Babylon (stad) - gedurende vele eeuwen de voornaamste stad van Akkadië, eertijds gelegen aan den benedenloop van den nu meer Westelijk stroomenden Euphraat. Meerdere puinheuvels (tells), waarvan Kasr het middelpunt vormt, wijzen thans nog de ligging van B. aan.
De Noordelijkste heuvel heeft den naam Babil bewaard. Deze naam (bab: babilu) is de Akkadische weergave van den Soemerischen, waarschijnlijk oudsten naam KADINGIR, d.i. poort van God. De bijb. verklaring (Gen. 11. 9), die den naam in verband brengt met het Hebr. balal = verwarren (spraakverwarring!), moet gezien worden in het licht der bijb. „etymologieën” in het algemeen, die meer accomodaties dan wetensch. afleidingen zijn. B. heeft steeds groote aantrekkingskracht uitgeoefend op de reizigers van het Westen.

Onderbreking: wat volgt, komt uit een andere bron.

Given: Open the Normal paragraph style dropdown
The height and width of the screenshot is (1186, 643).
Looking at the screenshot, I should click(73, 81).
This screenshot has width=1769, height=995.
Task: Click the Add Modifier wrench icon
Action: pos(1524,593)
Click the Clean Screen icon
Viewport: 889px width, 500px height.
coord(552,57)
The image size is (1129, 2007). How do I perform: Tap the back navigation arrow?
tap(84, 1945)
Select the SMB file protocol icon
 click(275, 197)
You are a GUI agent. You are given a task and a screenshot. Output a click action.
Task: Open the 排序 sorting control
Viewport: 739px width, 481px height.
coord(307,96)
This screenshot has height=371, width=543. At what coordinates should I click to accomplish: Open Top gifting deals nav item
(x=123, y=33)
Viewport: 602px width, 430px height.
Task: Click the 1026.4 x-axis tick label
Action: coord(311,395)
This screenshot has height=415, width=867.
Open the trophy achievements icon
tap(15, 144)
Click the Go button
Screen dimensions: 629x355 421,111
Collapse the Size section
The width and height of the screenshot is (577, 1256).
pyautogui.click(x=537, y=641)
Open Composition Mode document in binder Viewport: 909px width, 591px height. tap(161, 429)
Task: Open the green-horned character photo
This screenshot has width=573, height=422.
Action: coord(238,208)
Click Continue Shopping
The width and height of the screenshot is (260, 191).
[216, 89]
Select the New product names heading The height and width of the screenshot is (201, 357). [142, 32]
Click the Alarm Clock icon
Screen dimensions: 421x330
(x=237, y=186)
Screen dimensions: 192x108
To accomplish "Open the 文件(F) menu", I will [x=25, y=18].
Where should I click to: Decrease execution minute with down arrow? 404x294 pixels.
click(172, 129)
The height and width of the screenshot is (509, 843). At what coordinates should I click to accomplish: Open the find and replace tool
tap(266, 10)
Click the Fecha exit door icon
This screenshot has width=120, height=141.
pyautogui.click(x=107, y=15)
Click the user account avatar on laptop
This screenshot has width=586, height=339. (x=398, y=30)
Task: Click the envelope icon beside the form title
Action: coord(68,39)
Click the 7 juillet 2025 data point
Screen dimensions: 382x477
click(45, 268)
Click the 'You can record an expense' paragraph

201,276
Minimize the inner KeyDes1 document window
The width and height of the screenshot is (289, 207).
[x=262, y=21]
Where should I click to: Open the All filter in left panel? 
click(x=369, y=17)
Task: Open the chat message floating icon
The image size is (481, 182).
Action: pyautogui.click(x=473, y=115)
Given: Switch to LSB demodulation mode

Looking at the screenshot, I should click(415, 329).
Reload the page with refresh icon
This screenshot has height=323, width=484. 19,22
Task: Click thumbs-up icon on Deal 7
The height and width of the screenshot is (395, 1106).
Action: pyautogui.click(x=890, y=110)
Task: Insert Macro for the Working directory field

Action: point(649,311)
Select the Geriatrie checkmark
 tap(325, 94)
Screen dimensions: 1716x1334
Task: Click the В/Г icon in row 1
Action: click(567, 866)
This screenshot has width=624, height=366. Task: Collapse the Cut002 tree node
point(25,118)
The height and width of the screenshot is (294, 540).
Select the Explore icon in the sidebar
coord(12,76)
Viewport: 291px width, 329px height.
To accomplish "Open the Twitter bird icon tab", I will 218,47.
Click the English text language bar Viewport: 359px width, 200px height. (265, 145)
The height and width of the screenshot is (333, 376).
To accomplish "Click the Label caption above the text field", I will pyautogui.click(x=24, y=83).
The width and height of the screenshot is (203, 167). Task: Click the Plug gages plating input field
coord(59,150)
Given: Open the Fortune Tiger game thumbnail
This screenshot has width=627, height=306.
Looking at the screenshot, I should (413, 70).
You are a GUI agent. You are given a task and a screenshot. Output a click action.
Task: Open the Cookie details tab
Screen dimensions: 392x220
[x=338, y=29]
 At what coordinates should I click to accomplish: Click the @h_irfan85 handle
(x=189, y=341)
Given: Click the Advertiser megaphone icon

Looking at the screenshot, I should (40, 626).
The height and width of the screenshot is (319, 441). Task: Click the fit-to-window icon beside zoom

Reeds Benjamin van Tudela bezocht B. De eerste opgravingen deed Cl. James Rich (1811—’17); daarna kwam Layard in 1850 en de groote Fransche expeditie zie Oppert— Fresnel—Thomas (1851—’64), maar vooral de Deutsche Oriënt Ges. onder leiding van Koldewey e.a. (1899—1817), die helaas haar resultaten nog slechts gedeeltelijk heeft bekend gemaakt. Haar methode was hier, evenals in Assoer (stad) niet bijzonder gelukkig. Behalve uit de opgegraven gebouwen enz. (zie onder) is de geschiedenis en topographie van B. ons bekend uit een aantal in B. zelf en elders gevonden documenten, waaronder ook een stadsbeschrijving uit de bibliotheek van Assoerbanipal en twee gedeeltelijke plattegronden van de stad uit de 7e eeuw v. Chr.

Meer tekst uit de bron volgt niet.